Copy out in full every line of the items below that contains the string "display".

Interface element records:

* BEGIN *

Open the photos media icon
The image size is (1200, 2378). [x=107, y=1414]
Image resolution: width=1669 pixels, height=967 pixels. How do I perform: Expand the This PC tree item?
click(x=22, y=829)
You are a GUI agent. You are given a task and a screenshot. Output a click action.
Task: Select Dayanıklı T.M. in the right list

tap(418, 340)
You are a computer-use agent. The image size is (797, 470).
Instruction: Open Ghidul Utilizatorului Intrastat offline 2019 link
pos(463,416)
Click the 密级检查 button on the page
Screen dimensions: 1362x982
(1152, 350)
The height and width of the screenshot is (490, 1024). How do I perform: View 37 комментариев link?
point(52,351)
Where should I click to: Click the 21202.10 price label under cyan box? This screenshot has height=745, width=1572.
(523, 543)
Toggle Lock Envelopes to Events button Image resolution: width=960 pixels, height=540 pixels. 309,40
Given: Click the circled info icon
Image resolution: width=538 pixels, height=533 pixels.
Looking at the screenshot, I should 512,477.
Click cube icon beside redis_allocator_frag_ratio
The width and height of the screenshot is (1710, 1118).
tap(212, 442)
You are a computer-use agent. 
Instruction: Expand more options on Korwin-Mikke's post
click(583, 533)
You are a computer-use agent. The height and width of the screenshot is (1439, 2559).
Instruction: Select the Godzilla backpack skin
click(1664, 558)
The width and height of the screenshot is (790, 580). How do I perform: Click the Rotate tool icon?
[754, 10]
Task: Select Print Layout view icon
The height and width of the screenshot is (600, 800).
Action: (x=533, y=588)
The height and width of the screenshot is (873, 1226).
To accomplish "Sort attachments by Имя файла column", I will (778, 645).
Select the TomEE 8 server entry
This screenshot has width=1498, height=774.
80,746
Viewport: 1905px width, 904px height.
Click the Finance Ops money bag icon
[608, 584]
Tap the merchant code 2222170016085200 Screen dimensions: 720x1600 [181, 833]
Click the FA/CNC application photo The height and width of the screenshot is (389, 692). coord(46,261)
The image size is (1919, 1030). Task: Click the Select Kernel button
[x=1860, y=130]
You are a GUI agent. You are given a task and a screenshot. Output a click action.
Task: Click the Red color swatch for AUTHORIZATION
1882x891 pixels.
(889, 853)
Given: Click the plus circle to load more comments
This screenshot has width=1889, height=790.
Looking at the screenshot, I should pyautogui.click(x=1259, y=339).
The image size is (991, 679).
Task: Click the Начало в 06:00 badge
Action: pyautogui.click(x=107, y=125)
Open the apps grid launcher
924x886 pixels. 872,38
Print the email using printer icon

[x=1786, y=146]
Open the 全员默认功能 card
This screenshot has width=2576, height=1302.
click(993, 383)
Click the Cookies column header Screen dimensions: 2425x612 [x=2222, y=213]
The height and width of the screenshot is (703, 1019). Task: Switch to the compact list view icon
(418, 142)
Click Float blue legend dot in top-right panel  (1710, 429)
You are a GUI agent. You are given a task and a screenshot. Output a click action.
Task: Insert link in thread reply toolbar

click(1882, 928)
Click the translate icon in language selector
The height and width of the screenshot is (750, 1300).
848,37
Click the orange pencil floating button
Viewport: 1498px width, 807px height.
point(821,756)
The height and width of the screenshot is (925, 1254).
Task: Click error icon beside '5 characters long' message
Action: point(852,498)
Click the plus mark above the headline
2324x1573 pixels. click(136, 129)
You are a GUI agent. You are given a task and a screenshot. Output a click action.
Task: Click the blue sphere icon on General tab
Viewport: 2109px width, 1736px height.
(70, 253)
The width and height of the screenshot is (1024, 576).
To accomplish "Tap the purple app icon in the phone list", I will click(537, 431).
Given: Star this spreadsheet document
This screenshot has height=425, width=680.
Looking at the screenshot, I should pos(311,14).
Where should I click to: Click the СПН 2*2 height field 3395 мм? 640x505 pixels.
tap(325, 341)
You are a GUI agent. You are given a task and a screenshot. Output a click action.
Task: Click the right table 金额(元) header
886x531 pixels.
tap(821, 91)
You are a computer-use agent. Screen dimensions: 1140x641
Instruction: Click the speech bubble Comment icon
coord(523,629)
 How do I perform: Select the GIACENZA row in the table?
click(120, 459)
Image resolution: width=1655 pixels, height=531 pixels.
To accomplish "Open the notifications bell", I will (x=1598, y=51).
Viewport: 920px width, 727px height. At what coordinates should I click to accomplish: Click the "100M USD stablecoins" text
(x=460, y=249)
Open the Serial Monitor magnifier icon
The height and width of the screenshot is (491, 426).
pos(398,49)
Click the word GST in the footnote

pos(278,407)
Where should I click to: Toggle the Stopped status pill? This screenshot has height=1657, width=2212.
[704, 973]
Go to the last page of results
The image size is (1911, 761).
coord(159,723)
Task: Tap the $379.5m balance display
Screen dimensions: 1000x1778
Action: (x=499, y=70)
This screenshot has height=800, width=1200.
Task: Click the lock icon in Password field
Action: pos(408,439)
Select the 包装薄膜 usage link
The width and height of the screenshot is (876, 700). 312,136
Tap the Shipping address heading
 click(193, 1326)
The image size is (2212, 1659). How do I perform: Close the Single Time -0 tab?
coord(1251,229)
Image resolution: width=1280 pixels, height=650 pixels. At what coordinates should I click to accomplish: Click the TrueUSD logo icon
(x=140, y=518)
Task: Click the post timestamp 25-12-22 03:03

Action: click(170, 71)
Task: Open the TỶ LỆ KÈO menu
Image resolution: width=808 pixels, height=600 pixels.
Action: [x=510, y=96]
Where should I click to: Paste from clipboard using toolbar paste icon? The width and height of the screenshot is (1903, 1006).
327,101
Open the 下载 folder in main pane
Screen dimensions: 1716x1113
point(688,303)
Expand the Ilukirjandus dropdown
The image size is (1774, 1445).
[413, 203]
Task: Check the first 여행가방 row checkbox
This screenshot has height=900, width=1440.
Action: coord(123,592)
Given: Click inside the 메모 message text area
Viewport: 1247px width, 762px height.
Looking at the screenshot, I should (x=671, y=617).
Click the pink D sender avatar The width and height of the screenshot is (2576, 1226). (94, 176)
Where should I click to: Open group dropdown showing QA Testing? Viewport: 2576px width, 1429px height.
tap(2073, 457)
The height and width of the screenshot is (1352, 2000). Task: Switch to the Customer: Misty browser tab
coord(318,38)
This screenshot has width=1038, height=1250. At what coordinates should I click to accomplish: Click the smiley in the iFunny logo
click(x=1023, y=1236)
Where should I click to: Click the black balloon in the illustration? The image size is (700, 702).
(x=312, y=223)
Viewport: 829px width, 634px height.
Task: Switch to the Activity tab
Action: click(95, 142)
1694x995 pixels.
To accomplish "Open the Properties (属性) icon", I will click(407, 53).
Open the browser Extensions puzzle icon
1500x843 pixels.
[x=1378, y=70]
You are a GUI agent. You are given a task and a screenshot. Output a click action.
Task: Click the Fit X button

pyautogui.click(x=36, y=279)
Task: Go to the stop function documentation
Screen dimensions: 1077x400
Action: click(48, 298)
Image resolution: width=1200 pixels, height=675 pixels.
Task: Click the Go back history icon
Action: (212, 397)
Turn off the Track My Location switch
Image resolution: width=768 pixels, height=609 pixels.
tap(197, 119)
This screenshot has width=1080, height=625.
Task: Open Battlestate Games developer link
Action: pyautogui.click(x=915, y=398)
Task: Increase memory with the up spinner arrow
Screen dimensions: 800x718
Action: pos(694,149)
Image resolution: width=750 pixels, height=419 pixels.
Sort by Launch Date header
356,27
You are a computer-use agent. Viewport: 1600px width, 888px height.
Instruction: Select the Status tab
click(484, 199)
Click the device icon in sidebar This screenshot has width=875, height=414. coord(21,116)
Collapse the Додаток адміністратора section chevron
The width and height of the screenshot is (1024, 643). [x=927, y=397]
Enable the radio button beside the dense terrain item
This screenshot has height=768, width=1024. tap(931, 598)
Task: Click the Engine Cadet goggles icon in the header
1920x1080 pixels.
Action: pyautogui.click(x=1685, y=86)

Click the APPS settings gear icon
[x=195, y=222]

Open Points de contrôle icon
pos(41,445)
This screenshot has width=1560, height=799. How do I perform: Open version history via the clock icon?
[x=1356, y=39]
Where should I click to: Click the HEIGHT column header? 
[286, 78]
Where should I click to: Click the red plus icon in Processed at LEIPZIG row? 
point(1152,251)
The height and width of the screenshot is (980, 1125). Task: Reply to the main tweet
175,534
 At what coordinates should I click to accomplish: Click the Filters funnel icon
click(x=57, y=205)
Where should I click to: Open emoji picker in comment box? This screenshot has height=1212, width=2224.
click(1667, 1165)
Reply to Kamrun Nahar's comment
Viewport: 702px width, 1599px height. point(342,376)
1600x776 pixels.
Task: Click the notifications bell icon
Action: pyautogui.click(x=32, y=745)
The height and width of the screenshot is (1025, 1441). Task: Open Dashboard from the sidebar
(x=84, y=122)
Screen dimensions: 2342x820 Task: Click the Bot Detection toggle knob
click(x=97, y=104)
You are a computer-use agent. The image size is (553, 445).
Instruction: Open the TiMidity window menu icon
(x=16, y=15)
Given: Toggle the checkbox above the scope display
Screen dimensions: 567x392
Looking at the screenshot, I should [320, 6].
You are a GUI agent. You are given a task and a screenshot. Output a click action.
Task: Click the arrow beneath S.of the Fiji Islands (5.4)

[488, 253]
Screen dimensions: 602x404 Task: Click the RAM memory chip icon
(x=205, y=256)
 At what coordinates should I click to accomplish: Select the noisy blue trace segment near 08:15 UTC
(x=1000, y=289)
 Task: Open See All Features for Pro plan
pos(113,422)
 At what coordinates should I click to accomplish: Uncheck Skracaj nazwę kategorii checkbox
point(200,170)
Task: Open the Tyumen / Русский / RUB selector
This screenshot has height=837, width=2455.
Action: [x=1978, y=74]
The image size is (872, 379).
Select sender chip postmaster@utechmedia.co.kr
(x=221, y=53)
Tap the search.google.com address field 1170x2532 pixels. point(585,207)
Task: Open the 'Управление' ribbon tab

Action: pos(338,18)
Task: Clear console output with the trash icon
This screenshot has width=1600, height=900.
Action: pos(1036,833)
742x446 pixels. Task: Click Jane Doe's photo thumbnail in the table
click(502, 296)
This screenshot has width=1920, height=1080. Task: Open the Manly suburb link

* END *

### Expected answer:
Task: Tap the $379.5m balance display
Given: Toggle the checkbox above the scope display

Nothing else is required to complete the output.